=== TASKS TO PERFORM ===
• A. In the UNODC human trafficking text, which instrument provides the legal and conceptual framework for UNODC's work on human trafficking?
• B. Decide whether each statement agrees with the UNODC human trafficking text, answering yes or no and quoting the words that settle it: (i) Most countries have criminalized most forms of human trafficking in their legislation. (ii) In the 2009 Global Report on Trafficking in Persons, half of the countries covered had never recorded a conviction for trafficking offences. (iii) UNODC serves as the secretariat of the Conference of the Parties to UNTOC and its protocols.
• C. Write the next part of the UNODC human trafficking text, picking up after its final sentence.

United Nations Office on Drugs and Crime

 

 

UNODC has a general mandate to address transnational organized crime. The Protocol on Human Trafficking, which supplements the UN Convention against Transnational Organized Crime (UNTOC), provides the legal and conceptual framework for UNODC's work in the area of human trafficking.

 

It focuses on the criminal justice system response to human trafficking, but includes provisions on victim protection and preventive measures. UNODC, as the secretariat of the Conference of the Parties to UNTOC and its protocols, is required to ensure the necessary coordination with the secretariats of relevant international and regional organizations.

 

Click here to read more about UNODC's anti-human trafficking activities

 

UNODC Human Trafficking Case Law Database

 

More than a decade after the adoption of the Trafficking in Persons Protocol, most countries have criminalized most forms of human trafficking in their legislation. However, the use of these laws to prosecute and convict traffickers remains limited. In the 2009 Global Report on Trafficking in Persons, for instance, two out of every five countries covered in the report had never recorded a single conviction for trafficking offences.

=== ROWS ===
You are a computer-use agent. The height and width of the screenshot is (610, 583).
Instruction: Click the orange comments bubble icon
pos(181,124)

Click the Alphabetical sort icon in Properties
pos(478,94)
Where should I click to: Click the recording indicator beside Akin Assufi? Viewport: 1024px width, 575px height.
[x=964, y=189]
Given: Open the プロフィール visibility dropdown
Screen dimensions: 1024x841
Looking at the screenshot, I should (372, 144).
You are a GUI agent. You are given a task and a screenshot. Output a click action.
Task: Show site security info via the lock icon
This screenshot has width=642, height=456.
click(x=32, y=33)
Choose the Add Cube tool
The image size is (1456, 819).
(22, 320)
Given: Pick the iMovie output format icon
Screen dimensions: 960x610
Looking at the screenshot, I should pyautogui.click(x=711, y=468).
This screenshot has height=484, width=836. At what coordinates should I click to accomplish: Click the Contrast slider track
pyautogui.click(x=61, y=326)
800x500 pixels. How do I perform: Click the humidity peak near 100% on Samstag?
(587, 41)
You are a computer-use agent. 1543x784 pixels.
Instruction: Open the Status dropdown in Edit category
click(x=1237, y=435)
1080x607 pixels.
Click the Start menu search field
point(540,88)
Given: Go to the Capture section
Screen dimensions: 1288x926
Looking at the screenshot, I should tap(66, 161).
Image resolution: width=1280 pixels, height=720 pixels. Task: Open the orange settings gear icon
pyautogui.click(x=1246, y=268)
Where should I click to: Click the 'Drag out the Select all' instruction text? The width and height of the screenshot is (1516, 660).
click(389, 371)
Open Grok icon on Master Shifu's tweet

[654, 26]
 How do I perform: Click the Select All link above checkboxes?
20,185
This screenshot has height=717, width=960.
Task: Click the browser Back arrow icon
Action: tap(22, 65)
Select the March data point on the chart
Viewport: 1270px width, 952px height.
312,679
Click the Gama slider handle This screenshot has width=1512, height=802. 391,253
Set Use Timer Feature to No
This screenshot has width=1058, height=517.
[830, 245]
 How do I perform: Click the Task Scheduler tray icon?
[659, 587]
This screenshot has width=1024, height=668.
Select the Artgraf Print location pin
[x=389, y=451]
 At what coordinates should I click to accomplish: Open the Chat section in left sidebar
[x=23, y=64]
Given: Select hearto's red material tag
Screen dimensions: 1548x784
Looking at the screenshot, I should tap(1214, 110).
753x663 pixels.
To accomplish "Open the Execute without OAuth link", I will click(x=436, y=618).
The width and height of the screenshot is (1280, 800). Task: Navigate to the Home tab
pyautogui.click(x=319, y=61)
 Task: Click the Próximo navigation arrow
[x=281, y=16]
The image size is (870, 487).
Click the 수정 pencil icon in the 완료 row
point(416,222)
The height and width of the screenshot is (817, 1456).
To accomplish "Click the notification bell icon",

=== SOLVED TASKS ===
• A. The Protocol on Human Trafficking, which supplements the UN Convention against Transnational Organized Crime (UNTOC).

• B.
(i) Yes: "most countries have criminalized most forms of human trafficking in their legislation."
(ii) No: "two out of every five countries covered in the report had never recorded a single conviction for trafficking offences."
(iii) Yes: "UNODC, as the secretariat of the Conference of the Parties to UNTOC and its protocols"

• C.
 

An added issue behind the legal aspects of human trafficking is a lack of knowledge and understanding on the global stage. In those cases where prosecutions have been undertaken, very little is currently known about them internationally. This often leaves questions open such as how do practitioners use the respective laws and what - if any - are the characteristics of successful prosecutions?

 

In a bid to answer these questions, UNODC has developed a human trafficking case law database to provide immediate, public access to officially documented instances of this crime. The database contains details on victims' and perpetrators' nationalities, trafficking routes, verdicts and other information related to prosecuted cases from across the world. In doing so, it provides not only mere statistics on numbers of prosecutions and convictions, but also the real-life stories of trafficked persons as documented by the courts. The database aims to assist judges, prosecutors, policy-makers, media researchers and other interested parties by making available details of real cases with examples of how the respective national laws in place can be used to prosecute human trafficking. At its launch, more than 200 selected cases from over 30 countries and two regional courts have been uploaded, with an additional 100 cases from over a dozen states to be added in the coming months.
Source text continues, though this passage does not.